Dataset excerpts

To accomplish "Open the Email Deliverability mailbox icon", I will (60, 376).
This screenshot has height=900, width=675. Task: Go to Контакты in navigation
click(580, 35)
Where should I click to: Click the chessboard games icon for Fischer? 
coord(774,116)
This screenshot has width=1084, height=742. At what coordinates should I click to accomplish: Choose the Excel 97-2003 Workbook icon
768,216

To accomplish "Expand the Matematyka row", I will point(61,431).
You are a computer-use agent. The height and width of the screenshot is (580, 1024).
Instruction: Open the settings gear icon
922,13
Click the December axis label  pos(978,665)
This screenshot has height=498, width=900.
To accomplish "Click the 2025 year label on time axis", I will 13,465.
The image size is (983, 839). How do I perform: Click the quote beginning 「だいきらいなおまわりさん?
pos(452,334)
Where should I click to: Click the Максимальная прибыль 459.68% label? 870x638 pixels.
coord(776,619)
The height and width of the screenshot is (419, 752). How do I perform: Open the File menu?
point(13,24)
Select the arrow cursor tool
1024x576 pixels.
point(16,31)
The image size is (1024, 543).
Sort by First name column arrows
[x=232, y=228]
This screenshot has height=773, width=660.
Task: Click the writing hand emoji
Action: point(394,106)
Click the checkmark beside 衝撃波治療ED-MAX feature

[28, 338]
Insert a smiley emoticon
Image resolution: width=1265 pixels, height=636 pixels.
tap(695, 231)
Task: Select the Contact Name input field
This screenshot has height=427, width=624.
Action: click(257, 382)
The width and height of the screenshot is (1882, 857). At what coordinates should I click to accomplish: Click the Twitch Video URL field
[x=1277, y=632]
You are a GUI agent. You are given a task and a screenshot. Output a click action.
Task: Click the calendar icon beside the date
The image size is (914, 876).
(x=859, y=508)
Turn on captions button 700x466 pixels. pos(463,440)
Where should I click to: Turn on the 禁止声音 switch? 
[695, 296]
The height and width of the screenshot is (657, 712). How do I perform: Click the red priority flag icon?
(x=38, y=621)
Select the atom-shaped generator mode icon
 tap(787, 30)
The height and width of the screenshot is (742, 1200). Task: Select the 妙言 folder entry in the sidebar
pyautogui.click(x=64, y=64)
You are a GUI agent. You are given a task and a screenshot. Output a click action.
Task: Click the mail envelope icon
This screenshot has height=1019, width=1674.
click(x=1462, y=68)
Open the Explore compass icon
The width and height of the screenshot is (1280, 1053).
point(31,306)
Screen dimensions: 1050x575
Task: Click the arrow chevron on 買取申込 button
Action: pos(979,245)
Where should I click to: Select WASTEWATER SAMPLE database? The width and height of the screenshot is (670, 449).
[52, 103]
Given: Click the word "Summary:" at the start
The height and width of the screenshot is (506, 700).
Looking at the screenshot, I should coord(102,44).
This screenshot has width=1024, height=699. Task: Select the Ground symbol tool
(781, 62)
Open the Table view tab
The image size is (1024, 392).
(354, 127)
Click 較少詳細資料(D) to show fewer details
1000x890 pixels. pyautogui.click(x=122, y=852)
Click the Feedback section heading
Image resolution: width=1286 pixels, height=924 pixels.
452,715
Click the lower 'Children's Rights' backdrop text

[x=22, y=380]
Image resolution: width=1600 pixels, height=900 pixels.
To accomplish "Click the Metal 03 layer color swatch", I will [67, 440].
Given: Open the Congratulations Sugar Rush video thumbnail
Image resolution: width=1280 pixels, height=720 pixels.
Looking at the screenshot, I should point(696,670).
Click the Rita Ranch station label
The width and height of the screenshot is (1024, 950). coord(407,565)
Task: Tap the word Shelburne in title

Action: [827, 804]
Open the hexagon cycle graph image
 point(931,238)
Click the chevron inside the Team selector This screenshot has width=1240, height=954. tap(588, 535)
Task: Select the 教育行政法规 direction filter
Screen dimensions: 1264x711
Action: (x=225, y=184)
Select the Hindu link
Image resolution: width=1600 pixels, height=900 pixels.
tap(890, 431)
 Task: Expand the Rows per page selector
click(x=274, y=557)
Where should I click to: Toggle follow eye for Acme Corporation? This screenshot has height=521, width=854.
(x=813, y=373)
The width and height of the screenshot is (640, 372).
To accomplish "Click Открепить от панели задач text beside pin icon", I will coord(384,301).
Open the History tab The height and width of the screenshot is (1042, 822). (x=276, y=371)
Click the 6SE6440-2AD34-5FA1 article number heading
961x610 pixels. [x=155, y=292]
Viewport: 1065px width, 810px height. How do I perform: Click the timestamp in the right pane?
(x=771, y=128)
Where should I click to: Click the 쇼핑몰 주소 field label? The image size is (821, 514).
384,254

The problem:
Could you set down exactly the lines from the one containing "Click the chevron" through the last line of the records above, both included?

Expected answer:
Click the chevron inside the Team selector This screenshot has width=1240, height=954. tap(588, 535)
Task: Select the 教育行政法规 direction filter
Screen dimensions: 1264x711
Action: (x=225, y=184)
Select the Hindu link
Image resolution: width=1600 pixels, height=900 pixels.
tap(890, 431)
 Task: Expand the Rows per page selector
click(x=274, y=557)
Where should I click to: Toggle follow eye for Acme Corporation? This screenshot has height=521, width=854.
(x=813, y=373)
The width and height of the screenshot is (640, 372).
To accomplish "Click Открепить от панели задач text beside pin icon", I will coord(384,301).
Open the History tab The height and width of the screenshot is (1042, 822). (x=276, y=371)
Click the 6SE6440-2AD34-5FA1 article number heading
961x610 pixels. [x=155, y=292]
Viewport: 1065px width, 810px height. How do I perform: Click the timestamp in the right pane?
(x=771, y=128)
Where should I click to: Click the 쇼핑몰 주소 field label? The image size is (821, 514).
384,254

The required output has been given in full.